Debby Perta insists she is not a "job jumper."
"You couldn't do that back in my day," said Perta, 38, who had worked for one bank in Illinois for nearly a decade. "It looked bad on your resume."
During the pandemic, Perta started thinking about making a leap. She'd gone as far as she could go at her company. She had family in Arizona and she thought her teenage son would like it there. Also, she'd been hearing about the country's hot job market, teeming with new opportunities.
Perta quickly landed a job managing a bank branch in Phoenix, told her coworkers "good-bye" and moved west.
"This was not the norm for me," she said. "But it seems to be what people are doing now, right?"
Yes, it is what many people are doing, with 38% of Americans changing jobs in just the last couple of years, according to a new NPR/PBS Newshour/Marist poll. More than half of the changers were younger workers – Gen Z and Millenials, like Perta.

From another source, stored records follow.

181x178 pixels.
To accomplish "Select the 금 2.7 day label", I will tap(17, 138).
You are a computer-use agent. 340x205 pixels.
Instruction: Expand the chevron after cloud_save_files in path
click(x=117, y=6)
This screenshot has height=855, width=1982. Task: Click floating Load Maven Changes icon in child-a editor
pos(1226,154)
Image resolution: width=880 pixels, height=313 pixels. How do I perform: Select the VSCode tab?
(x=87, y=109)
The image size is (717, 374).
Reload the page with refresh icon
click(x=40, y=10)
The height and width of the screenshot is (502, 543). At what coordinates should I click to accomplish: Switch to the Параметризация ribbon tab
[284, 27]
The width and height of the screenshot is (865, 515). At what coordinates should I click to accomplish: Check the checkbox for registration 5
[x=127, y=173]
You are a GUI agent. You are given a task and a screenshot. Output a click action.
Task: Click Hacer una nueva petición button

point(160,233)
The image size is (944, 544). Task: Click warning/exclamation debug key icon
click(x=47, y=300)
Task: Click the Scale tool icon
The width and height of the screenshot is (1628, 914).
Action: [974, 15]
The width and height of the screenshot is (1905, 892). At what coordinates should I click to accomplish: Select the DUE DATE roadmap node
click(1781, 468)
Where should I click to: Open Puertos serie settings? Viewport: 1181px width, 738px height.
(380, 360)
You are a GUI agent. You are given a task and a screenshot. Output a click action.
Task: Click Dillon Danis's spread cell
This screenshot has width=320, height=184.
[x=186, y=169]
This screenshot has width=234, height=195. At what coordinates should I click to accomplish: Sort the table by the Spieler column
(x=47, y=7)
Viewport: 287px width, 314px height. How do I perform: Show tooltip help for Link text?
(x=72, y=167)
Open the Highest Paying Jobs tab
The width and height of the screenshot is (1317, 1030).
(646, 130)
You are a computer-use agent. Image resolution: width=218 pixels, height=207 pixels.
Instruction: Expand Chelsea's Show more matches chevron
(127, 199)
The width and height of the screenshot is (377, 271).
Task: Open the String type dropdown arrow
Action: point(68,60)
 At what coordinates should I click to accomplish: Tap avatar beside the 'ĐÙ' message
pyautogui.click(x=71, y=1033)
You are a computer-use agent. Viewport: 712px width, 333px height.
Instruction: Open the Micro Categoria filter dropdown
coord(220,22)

At the end of 2021, the rate of people quitting their jobs hit the highest level ever seen on government records going back to 2000, and that rate has remained at an historic high this year.
There is a name economists have for all of the churn we've seen in the job market: Dynamism.
The Great Recession taught workers to stay put, but now they're "so freaking dynamic"
Dynamism can be defined as change, advancement and a restless entrepreneurial spirit, said Heidi Shierholz, president of the Economic Policy Institute.
Ever since the Great Recession and the mass layoffs of 2008, workers grew security-oriented, hanging onto jobs and staying put, Shierholz said.
"But now we are so freaking dynamic," she said. "And that is a good thing."
If people are switching jobs, then they're very likely taking a job that's a better match for them and that means the economy runs better, she said.
"That's also very, very good for workers," she said.
There is a dark side to all the dynamism. The constant hiring and training and also picking up slack for unfilled jobs, can be exhausting for both employers and workers.
Staffing shortages meant that Perta, with her Master's degree, years of experience and manager title, spent most days filling in as a teller at the bank. Also pay became an issue. To help make ends meet in her new expensive city, Perta made Doordash deliveries on the weekends.
So, just six months into one new job, Perta started looking for a new, new job. Pretty quickly, she got one at a large financial institution that came with a raise. Now, Perta feels happy and challenged, and she's getting paid more.
Keeping an eye on the prices of Hot Pockets, even after getting a raise
The NPR Marist poll also found that 61% of U,S, workers have gotten a raise in the last year. But that doesn't necessarily mean all people's financial situations have gotten better.
Take Donna Dunn, 49, of Booker, Texas.
"We're really in the middle of nowhere," she said of her town, where she is the office manager of a healthcare clinic.
Dunn gets a 3% cost of living raise every year, but the actual cost of living has been rising a lot faster than that. Recent data shows inflation is running nearly three times that rate, at 8.3%.
When people see their wages go up, but prices are rising faster, economists call it 'the money illusion.' Paychecks might look bigger, but it's an illusion. Simple math shows you are getting paid less.
In fact, if you adjust for inflation, U.S. workers have gotten one of the biggest pay cuts on record over the last year.
This was not surprising to Dunn, who has has five kids, a tight budget and has developed an encyclopedic knowledge of food prices.
"I used to be able to get a dozen eggs for $2.69. That exact same dozen eggs just today was $4.89," she said. "The large boxes of Hot pockets, the 36 count box, used to be $8.99. Now that same exact box–and it only has 24 in it–is $13.90."
To try and deal with the rising prices, Dunn made swaps: pork instead of beef, PB&J instead of deli sandwiches and no more eating out. Even then, her family food bill went from around $700 a month to more than $1,600 and Donna was drowning. She's reluctantly choosing which bills to pay, and not pay.
Her employer offered raises to help with inflation, but the money wasn't enough. More than a third of those polled said their finances had gotten worse in the last year and an increasing number report falling behind on bills.
Dunn has found some workarounds. Actually, she's grown them in her vegetable garden and on her mom's farm.
"I'm on a trade system with one of the other farmers," she said. "She has chickens and brings me the eggs and I give her tomatoes and zucchini and cucumbers."
One way around the money illusion? Don't use money.